I ran into this issue at work several weeks back and figured I’d drop a quick blog post about it, as it’s kinda nifty.
Some string matching code in our backend was reporting mismatches on identical text. I found an example of the text and played around with it in console and was able to isolate it to the following:
This was a bit of a headscratcher. If you don’t believe me, copy and paste this code into console and try it yourself:
'food' == 'food'
So… can you figure out what’s going on here?
Go ahead. I’ll wait…
It took me a hot minute to suss it out, but for me, the thing that clued me in was using the arrow keys to step through the string. You’ll notice that it takes an extra keypress to navigate between the letter d in the first “food” and the closing apostrophe.
It turns out there was a unicode character there called the zero width space. This character exists on the page and will come into play when doing string comparisons, but is effectively invisible.
This got me thinking… I know there are quite a few characters that appear identical but have different code points. So there might be an ê with a little hat on it in one language that appears identical to the ê in a different language, but they are technically different unicode characters and thus not at all the same.

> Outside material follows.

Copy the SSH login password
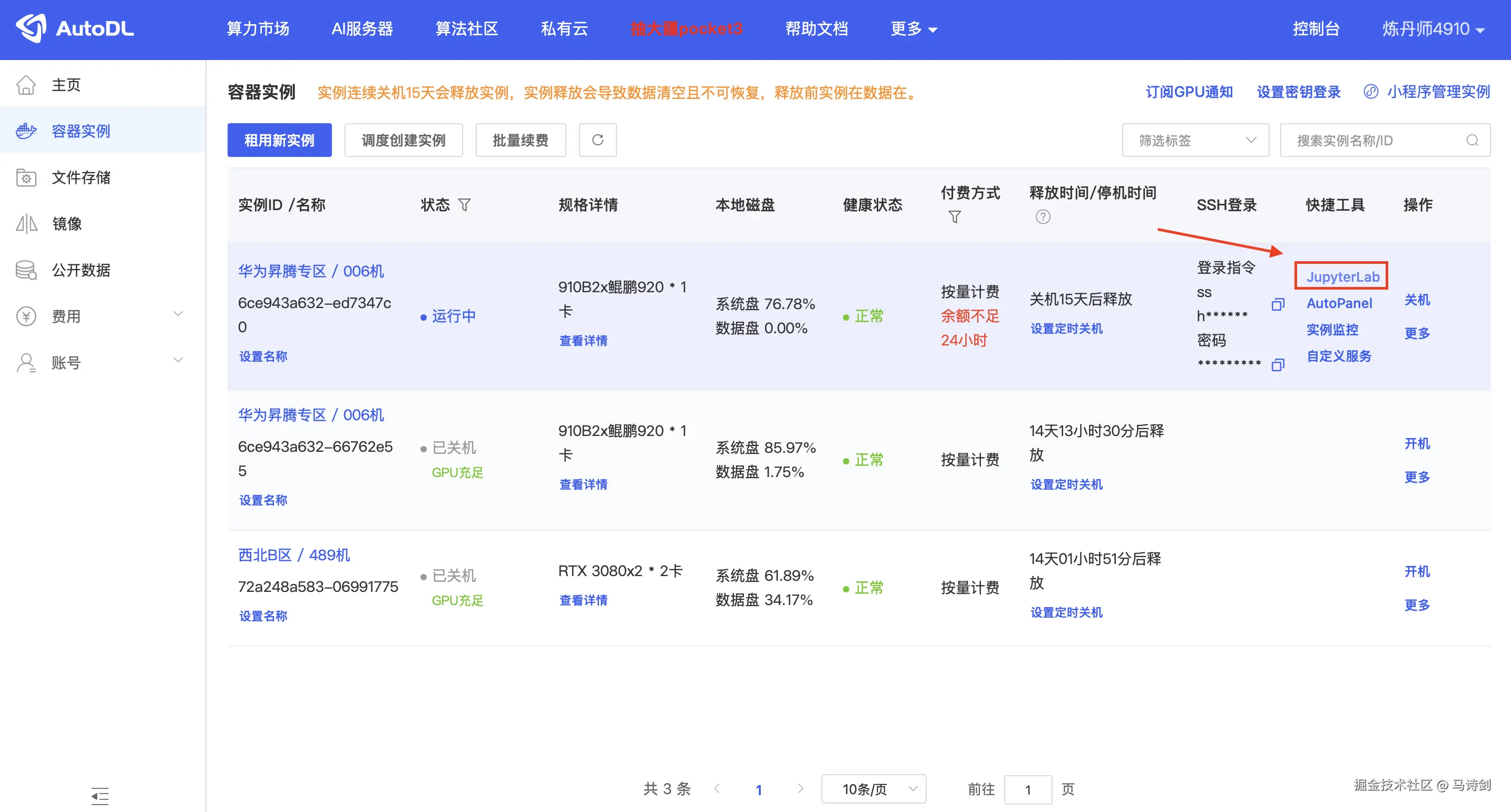1511x812 pixels. tap(1278, 365)
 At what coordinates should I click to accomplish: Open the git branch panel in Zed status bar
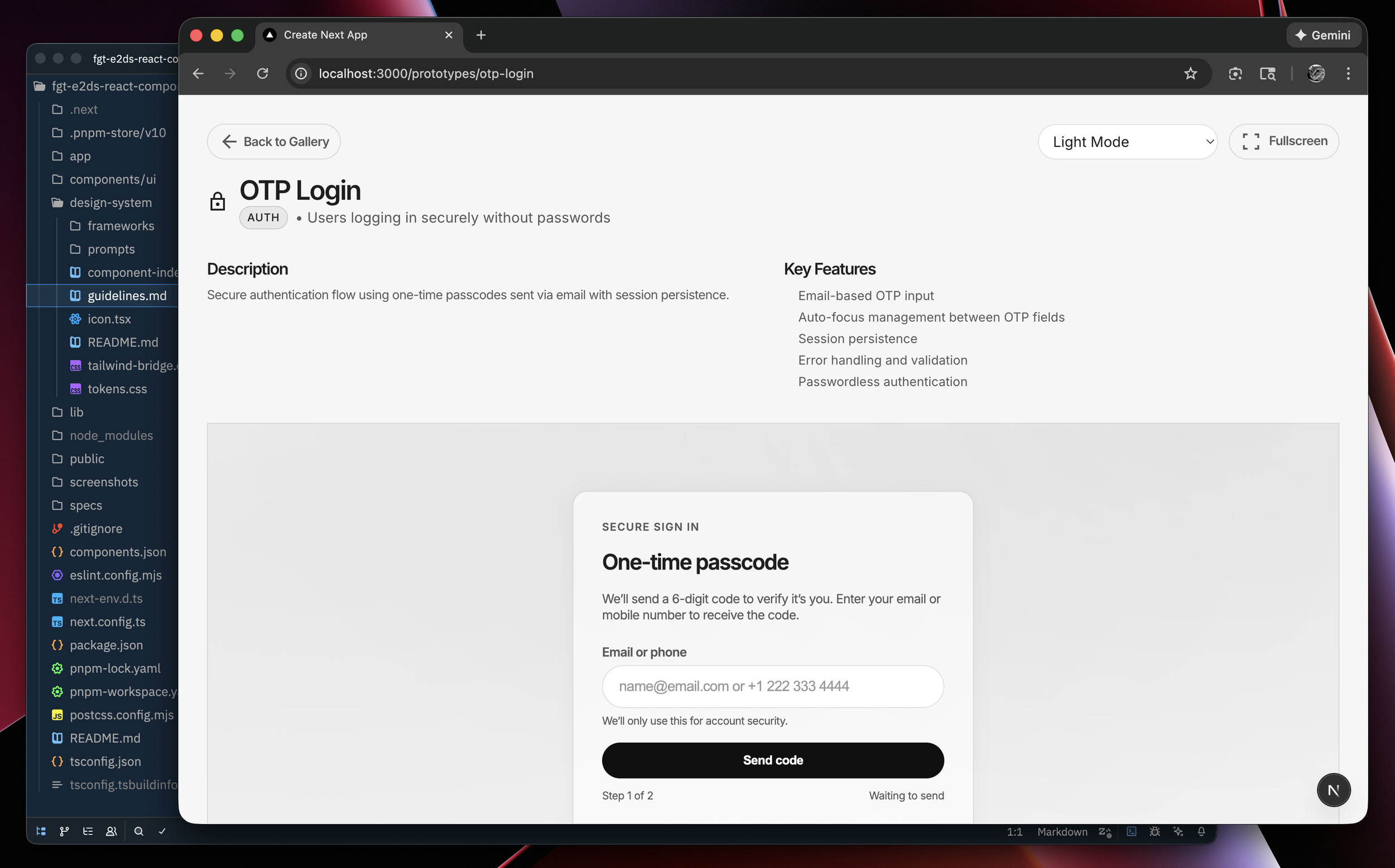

So, if we can have 2 words that look the same but are different, can we have 2 words that look different but are the same?
This was the best I could come up with:
There is a unicode character called the right-to-left override which basically opens a portal to Hell by turning all the text appearing after it backwards. Go ahead and paste this into your console and play around with it a little. But make sure to step away before you shoot yourself:
'food' == 'food'
It turns out this character has some interesting security implications, as it can be used to manipulate URLs to make certain phishing attacks easier.